EXERCISE TASKS:
- A) Translate this sentence from the article on Chernobyl children arriving in Ireland into Spanish: "There were tears of joy, delight and relief in Shannon Airport as volunteer host families greeted the children in the light of this recent development."
- B) From the article on Chernobyl children arriving in Ireland, copy out the part that opens with the words containing "Radiation levels are" and closes with "this recent development.".

READING PASSAGE START

As Global Warming directly impacts Chernobyl forest fires, Adi Roche speaks of relief as 145 Chernobyl children arrive in Ireland from the heart of the radiation zones

26 Jun 2018

A group of 145 special needs children from orphanages and homes in the Chernobyl affected regions of Belarus, flies into Shannon Airport today [Wednesday, 27th June] as part of a long standing Irish funded programme to help combat the long term effects of nuclear radiation on their lives.

The children, who form part of the third generation of Chernobyl victims, were met by host families from ten counties with whom they will spend Rest and Recreation breaks for the next 4 weeks.  The airlift was organised by Adi Roche’s Chernobyl Children International which has brought more than 25,500 children and young adults to Ireland since 1991. For some it was their first time to come to Ireland; others were re-united with families which have welcomed them for many years.

Radiation levels are still a cause of serious health concerns in Belarus and there is now growing international alarm at the impact a spate of unpredictable wildfires are having on the level of radiation in the highly contaminated Exclusion Zones.

There were tears of joy, delight and relief in Shannon Airport as volunteer host families greeted the children in the light of this recent development.

READING PASSAGE END
MATERIAL PROVIDED START

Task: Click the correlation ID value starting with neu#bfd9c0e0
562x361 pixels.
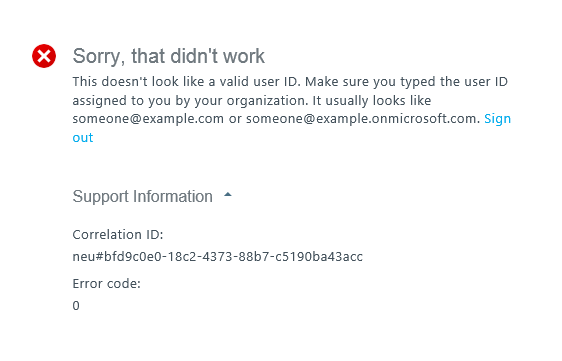Action: [x=218, y=257]
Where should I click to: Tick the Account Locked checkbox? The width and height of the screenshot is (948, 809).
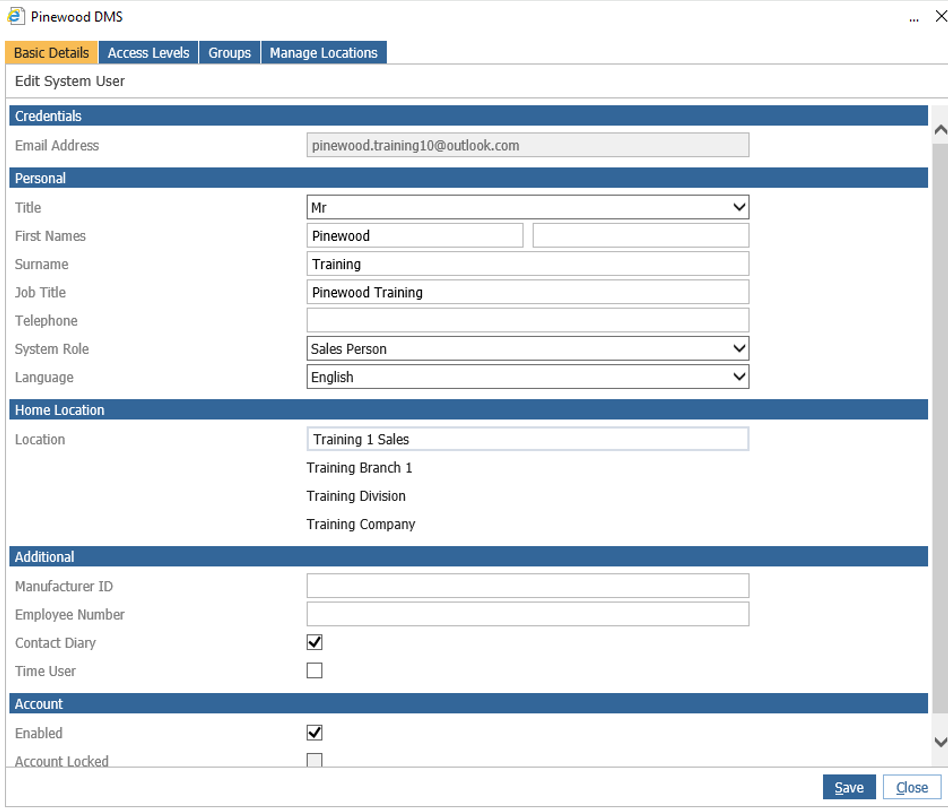coord(314,759)
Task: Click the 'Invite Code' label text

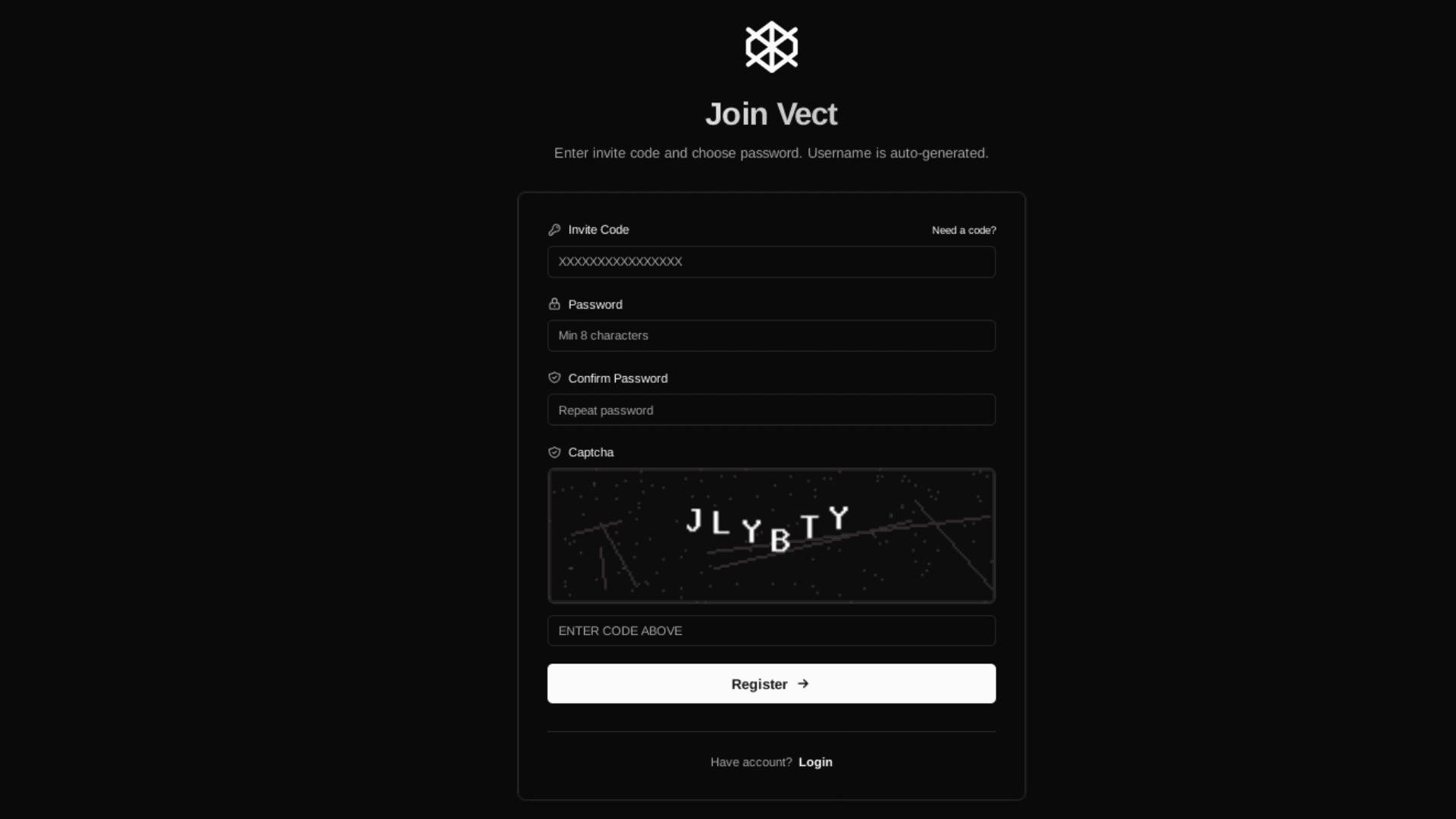Action: 598,230
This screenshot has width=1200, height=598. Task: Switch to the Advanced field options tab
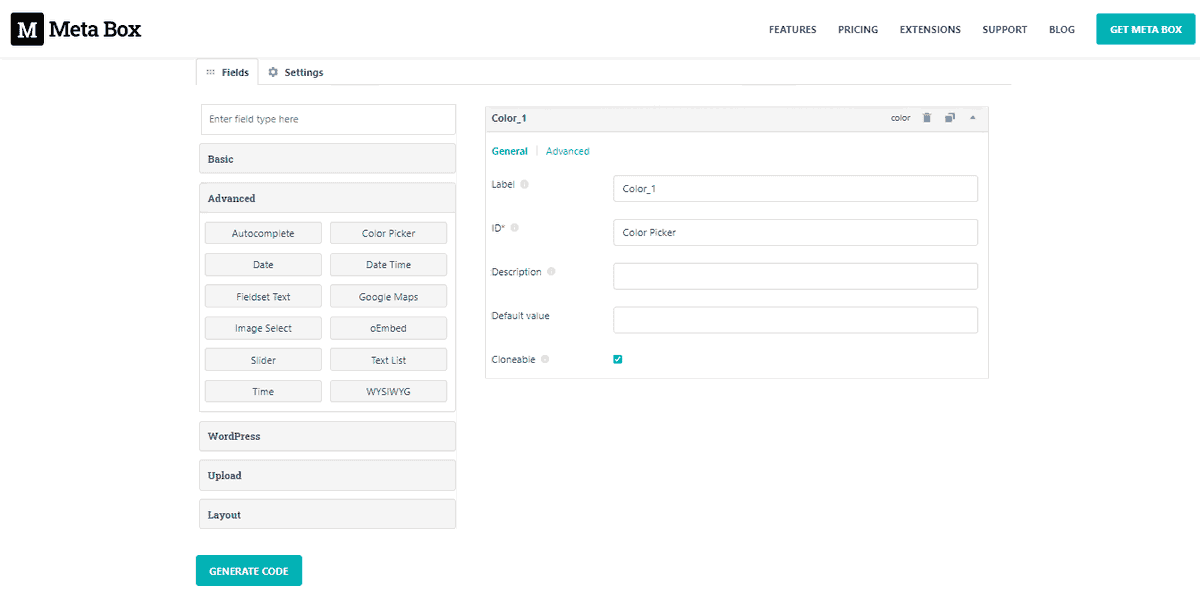pos(567,151)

MATERIAL PROVIDED END

ANSWERS BY TASK:
- A) Hubo lágrimas de alegría, júbilo y alivio en el aeropuerto de Shannon cuando las familias de acogida voluntarias recibieron a los niños a la luz de este reciente acontecimiento.

- B)
Radiation levels are still a cause of serious health concerns in Belarus and there is now growing international alarm at the impact a spate of unpredictable wildfires are having on the level of radiation in the highly contaminated Exclusion Zones.

There were tears of joy, delight and relief in Shannon Airport as volunteer host families greeted the children in the light of this recent development.